In Figure 6C, we quantified this observation by using a Spearman correlation to link the reaction time difference for audiovisual versus visual exemplars with the representational difference for animate and inanimate exemplars. A negative correlation denotes the following: (1) exemplars that were further away from the decisional boundary for audiovisual presentations when compared with visual presentations [positive audiovisual-visual (AV-V) distance value] are also the exemplars that demonstrated either more of an audiovisual RT bias (positive AV-V RT value) or less of a visual bias (negative AV-V RT value); and (2) exemplars that were further away from the decision boundary for visual presentations when compared with audiovisual presentations (negative AV-V distance value) are also the exemplars that demonstrated less of an audiovisual RT bias (positive AV-V RT value) or more of a visual bias (negative AV-V RT value). We found significant timepoints between 100 and 200 ms and 370–450 ms post-stimulus onset supporting the alternative hypothesis (BF > 3) for inanimate exemplars, but only evidence for a null correlation (BF < 1/3) for animate exemplars.

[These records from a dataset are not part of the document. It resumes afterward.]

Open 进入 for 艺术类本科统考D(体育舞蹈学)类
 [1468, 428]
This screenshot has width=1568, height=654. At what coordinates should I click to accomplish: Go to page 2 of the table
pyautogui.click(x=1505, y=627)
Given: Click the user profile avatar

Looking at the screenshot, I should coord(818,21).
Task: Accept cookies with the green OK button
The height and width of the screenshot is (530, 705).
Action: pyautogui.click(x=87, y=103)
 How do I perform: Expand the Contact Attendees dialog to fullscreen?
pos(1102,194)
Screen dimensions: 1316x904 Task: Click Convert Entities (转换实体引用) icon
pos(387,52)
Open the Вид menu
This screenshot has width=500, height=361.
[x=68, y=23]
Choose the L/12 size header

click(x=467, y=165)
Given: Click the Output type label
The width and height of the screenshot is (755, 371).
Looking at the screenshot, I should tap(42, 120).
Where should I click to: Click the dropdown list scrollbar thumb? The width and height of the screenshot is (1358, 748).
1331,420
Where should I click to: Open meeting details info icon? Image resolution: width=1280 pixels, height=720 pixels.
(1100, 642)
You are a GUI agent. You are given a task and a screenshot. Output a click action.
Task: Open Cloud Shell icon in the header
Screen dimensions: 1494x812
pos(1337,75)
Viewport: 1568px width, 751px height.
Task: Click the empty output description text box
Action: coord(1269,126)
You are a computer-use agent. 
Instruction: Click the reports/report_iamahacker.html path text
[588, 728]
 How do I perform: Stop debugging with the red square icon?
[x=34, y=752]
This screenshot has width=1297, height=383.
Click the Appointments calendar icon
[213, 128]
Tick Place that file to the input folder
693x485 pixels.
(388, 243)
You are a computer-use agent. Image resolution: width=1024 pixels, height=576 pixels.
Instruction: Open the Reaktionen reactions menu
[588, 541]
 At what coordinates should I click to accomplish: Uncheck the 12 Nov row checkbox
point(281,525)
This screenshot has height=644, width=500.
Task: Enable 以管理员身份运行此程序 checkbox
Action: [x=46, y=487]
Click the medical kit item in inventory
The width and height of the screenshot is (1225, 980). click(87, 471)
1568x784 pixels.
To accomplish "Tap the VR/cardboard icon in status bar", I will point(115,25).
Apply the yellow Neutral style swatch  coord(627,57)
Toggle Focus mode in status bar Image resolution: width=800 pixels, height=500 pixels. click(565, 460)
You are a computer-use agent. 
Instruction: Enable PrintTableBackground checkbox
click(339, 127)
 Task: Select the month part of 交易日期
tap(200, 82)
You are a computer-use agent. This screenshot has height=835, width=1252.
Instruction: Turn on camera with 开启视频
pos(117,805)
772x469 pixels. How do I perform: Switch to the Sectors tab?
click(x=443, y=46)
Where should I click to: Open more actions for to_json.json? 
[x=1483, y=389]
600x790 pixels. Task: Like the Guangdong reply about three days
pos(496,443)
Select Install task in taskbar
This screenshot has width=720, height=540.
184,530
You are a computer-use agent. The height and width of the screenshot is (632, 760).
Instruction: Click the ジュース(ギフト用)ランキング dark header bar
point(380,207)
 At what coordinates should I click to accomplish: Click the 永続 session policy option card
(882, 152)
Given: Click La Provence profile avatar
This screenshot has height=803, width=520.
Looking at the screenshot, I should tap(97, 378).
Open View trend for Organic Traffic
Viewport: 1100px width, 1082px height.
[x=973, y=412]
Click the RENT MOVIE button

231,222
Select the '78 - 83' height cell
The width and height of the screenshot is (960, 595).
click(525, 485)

If we pool the correlations across the entire stimulus analysis epoch (50–500 ms poststimulus), we find very strong evidence for a negative correlation for inanimate exemplars (BF > 30) but inconclusive evidence for animate exemplars (BF = 2.00). Figure 6D shows the corresponding scatterplot with the highest negative correlation in the 100–200 ms window for visual and audiovisual presentations at 137 ms (Fig. 6B). Collectively, these results show associations between neural decoding differences, and behavioral performance differences between audiovisual and visual stimulus presentations, but only when these stimuli are inanimate.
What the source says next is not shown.